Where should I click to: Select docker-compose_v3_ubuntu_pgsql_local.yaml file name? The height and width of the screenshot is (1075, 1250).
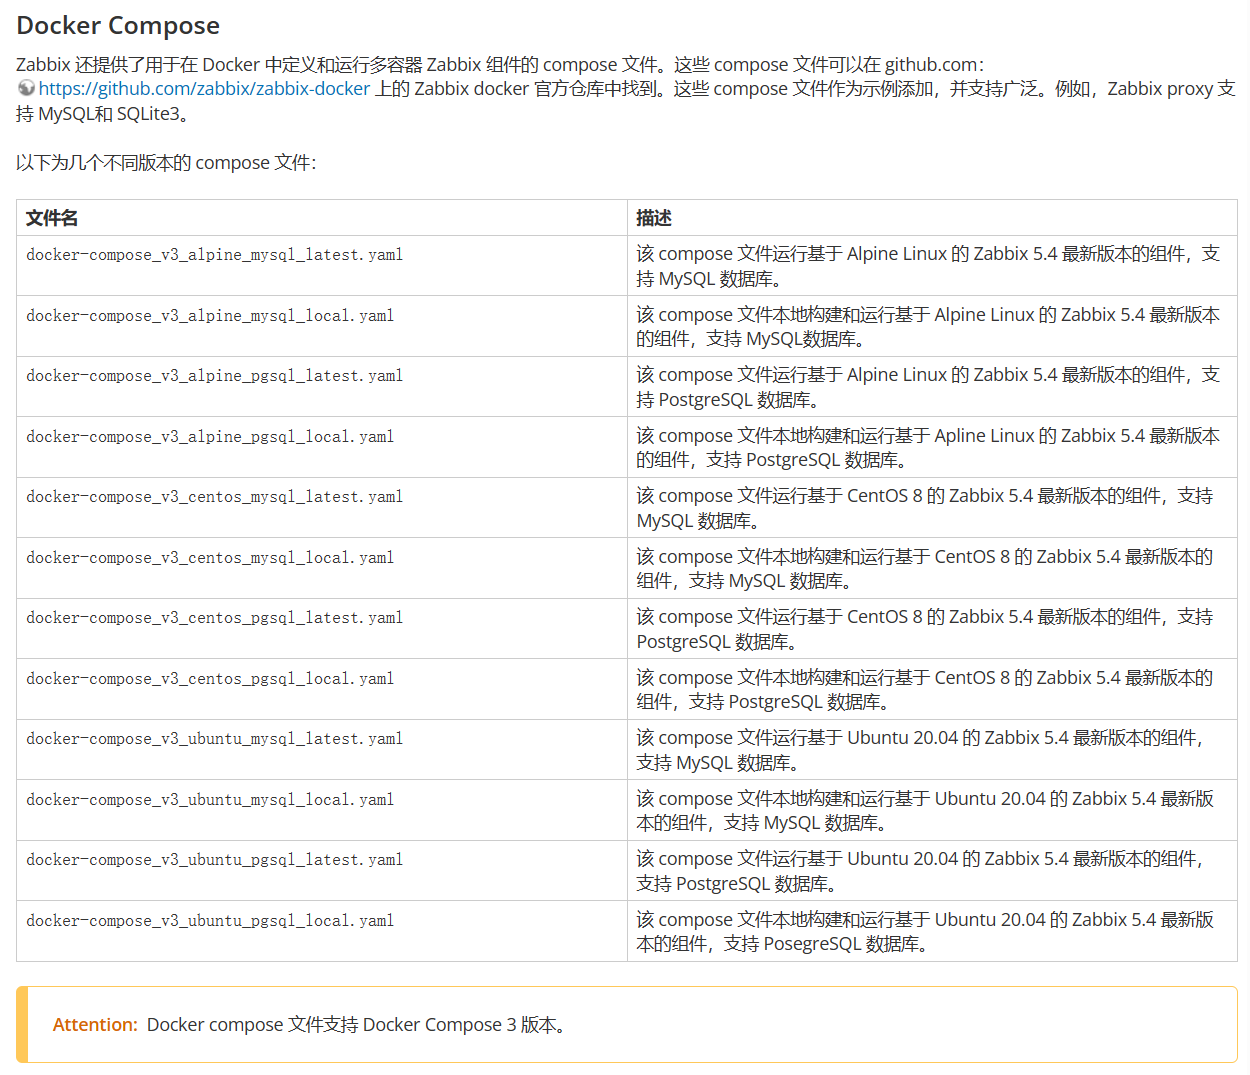(210, 921)
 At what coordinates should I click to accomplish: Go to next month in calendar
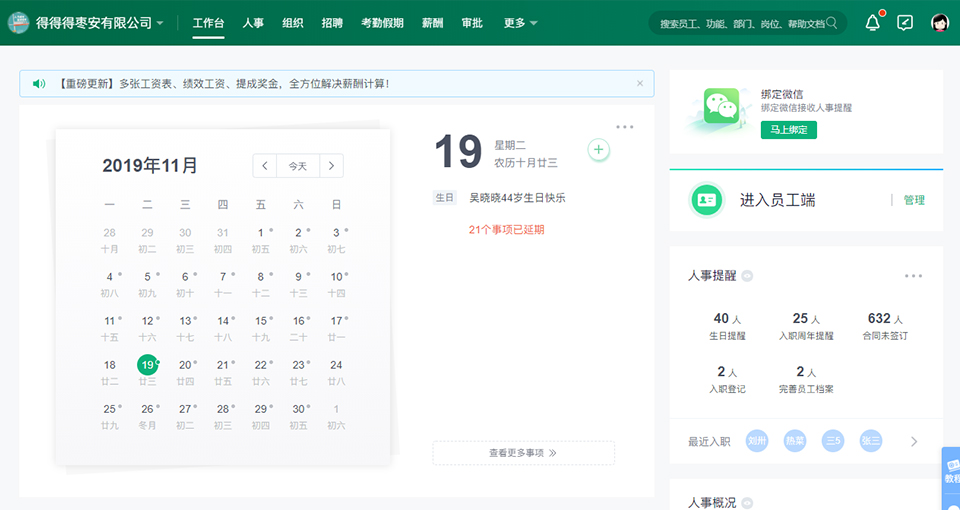(x=331, y=166)
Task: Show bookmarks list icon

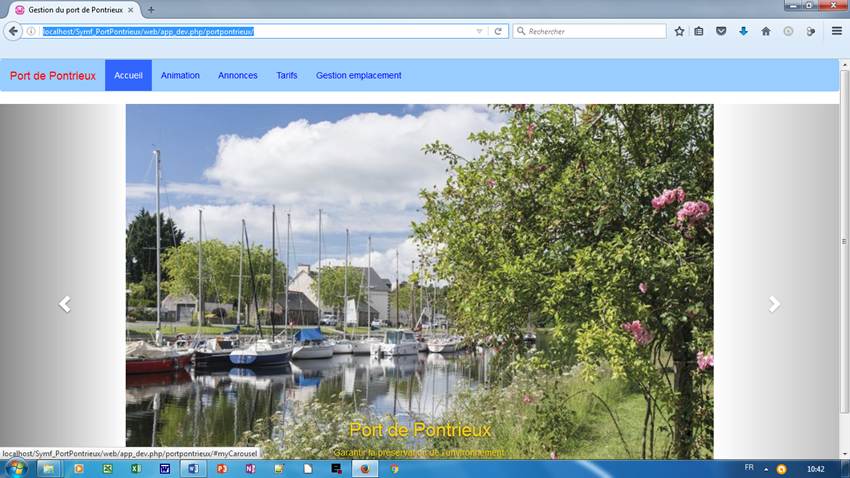Action: coord(699,31)
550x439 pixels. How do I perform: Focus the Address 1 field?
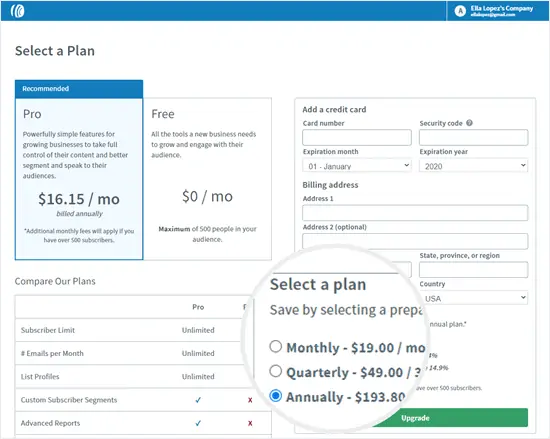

■ WHAT THE TASK ASKS ■
A word-for-word copy of the listing is needed. It must not include the pictures.

■ ANSWER AREA ■
Where should I click to: Select docker-compose_v3_ubuntu_pgsql_local.yaml file name? The height and width of the screenshot is (1075, 1250).
(210, 921)
 At what coordinates should I click to accomplish: Go to next month in calendar
(x=331, y=166)
Task: Show bookmarks list icon

Action: coord(699,31)
550x439 pixels. How do I perform: Focus the Address 1 field?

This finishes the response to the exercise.